Distribution of Fluphenazine and Its Metabolites in Brain Regions and Other Tissues of the Rat

Rats were given 5, 10, or 20 mg/kg oral doses of fluphenazine (FLU) dihydrochloride daily for 15 days. FLU and its sulfoxide (FL-SO), 7-hydroxy (7-OH-FLU) and N 4′ -oxide (FLU-NO) metabolites were assayed in plasma, liver, kidney, fat, whole brain, and brain regions by specific and sensitive radioimmunoassays (RIA). All metabolites were detected in tissues at higher levels than in plasma, and the levels increased with dose.

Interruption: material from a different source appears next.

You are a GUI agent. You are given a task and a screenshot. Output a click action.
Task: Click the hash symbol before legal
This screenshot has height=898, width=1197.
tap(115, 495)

FLU was 10- to 27-fold higher in brain regions than in plasma. Brain vs plasma levels of FLU correlated more closely than levels of its metabolites. Liver contained the highest levels of all analytes at all doses. FLU-SO was the major metabolite in brain regions (24% to 96% of FLU) and accumulated in fat 43 to 75 times more than FLU. Levels of 7-OH-FLU and FLU-NO were very low in brain (1% to 20% of FLU). FLU-SO and FLU-NO had only 1% to 3% the affinity for D 1 and D 2 receptors, but 7-OH-FLU had 20% the D 2 and 5% the D 1 affinity of FLU. The low affinity for dopamine receptors and low brain-levels of metabolites of FLU indicate that they are not likely to contribute importantly to pharmacologic responses of FLU. Also, the estimated relative “activity factor” for these compounds in the brain indicated that the contribution to neuropharmacologic activity by metabolites is less than 1% of FLU. Consequently, clinical monitoring of plasma FLU alone may be sufficient.